The induction of neuronal death by up-regulated microglial cathepsin H in LPS-induced neuroinflammation

Background: Neuroinflammation is a hallmark that leads to selective neuronal loss and/or dysfunction in neurodegenerative disorders. Microglia-derived lysosomal cathepsins are increasingly recognized as important inflammatory mediators to trigger signaling pathways that aggravate neuroinflammation. However, cathepsin H (Cat H), a cysteine protease, has been far less studied in neuroinflammation, compared to cathepsins B, D, L, and S. The expression patterns and functional roles of Cat H in the brain in neuroinflammation remain unknown. Methods: C57BL/6J mice were intraperitoneally injected with either 0.9% saline or lipopolysaccharide (LPS, 5 mg/kg). Immunohistochemistry (IHC) and in situ hybridization (ISH) were used to analyze expression and localization of Cat H in the brain. Nitrite assay was used to examine microglial activation in vitro; ELISA was used to determine the release of Cat H and proinflammatory cytokines (TNF-alpha, IL-1 beta, IL-6, IFN-gamma).
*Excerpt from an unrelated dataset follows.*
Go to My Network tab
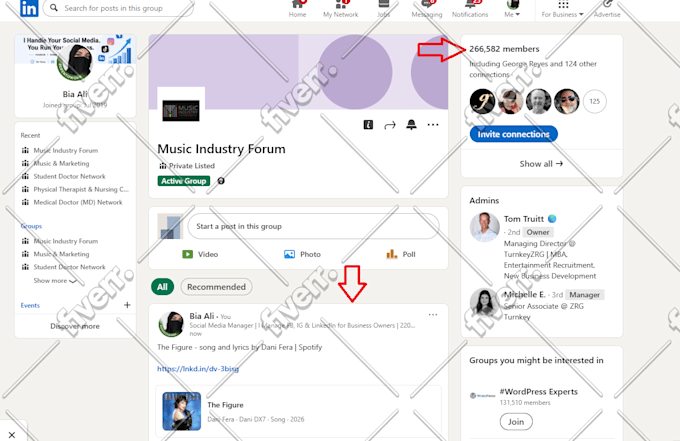Image resolution: width=680 pixels, height=441 pixels. [340, 10]
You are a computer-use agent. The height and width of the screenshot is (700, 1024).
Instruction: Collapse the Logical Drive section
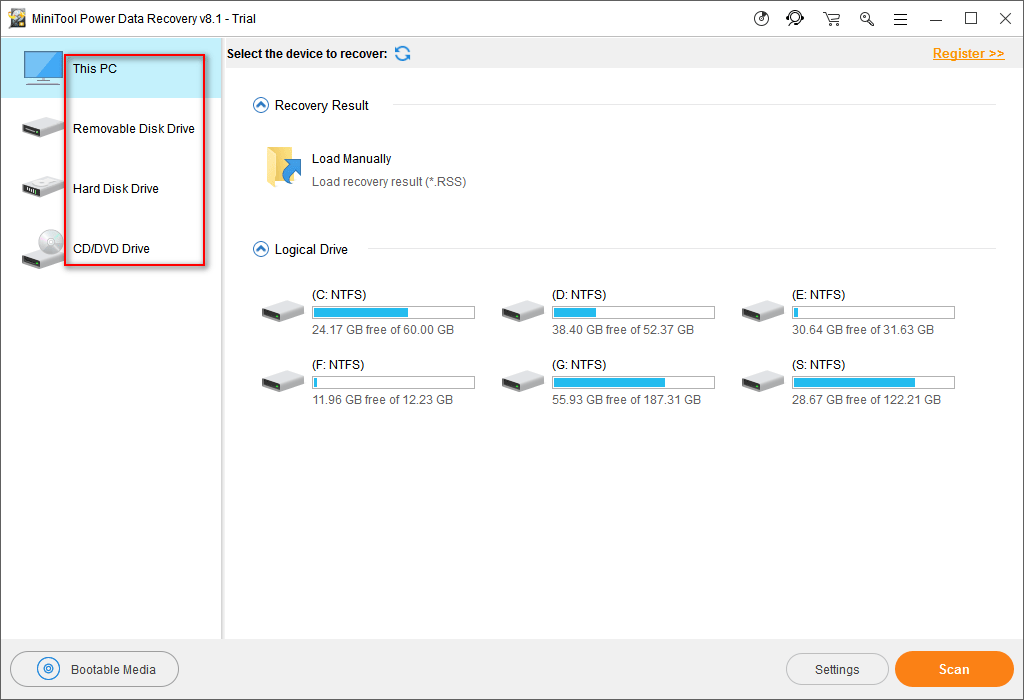pyautogui.click(x=261, y=249)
Cat H activity was analyzed by cellular Cat H assay kit. Flow cytometry and in situ cell death detection were used to investigate neuronal death. Data were evaluated for statistical significance with one-way ANOVA and t test. Results: Cat H mRNA was only present in perivascular microglia and non-parenchymal sites under normal conditions. After LPS injection, Cat H mRNA expression in activated microglia in different brain regions was increased. Twenty-four hours after LPS injection, Cat H mRNA expression was maximal in SNr; 72 h later, it peaked in cerebral cortex and hippocampus then decreased and maintained at a low level. The expression of Cat H protein exhibited the similar alterations after LPS injection. In vitro, inflammatory stimulation (LPS, TNF-alpha, IL-1 beta, IL-6, and IFN-gamma) increased the release and activity of Cat H in microglia. Conversely, addition of Cat H to microglia promoted the production and release of NO, IL-1 beta, and IFN-gamma which could be prevented by neutralizing antibody. Further, addition of Cat H to Neuro2a cells induced neuronal death. Conclusions: Taken together, these data indicate that the up-regulated microglial Cat H expression, release, and activity in the brain lead to neuronal death in neuroinflammation. The functional link of Cat H with microglial activation might contribute to the initiation and maintenance of microglia-driven chronic neuroinflammation.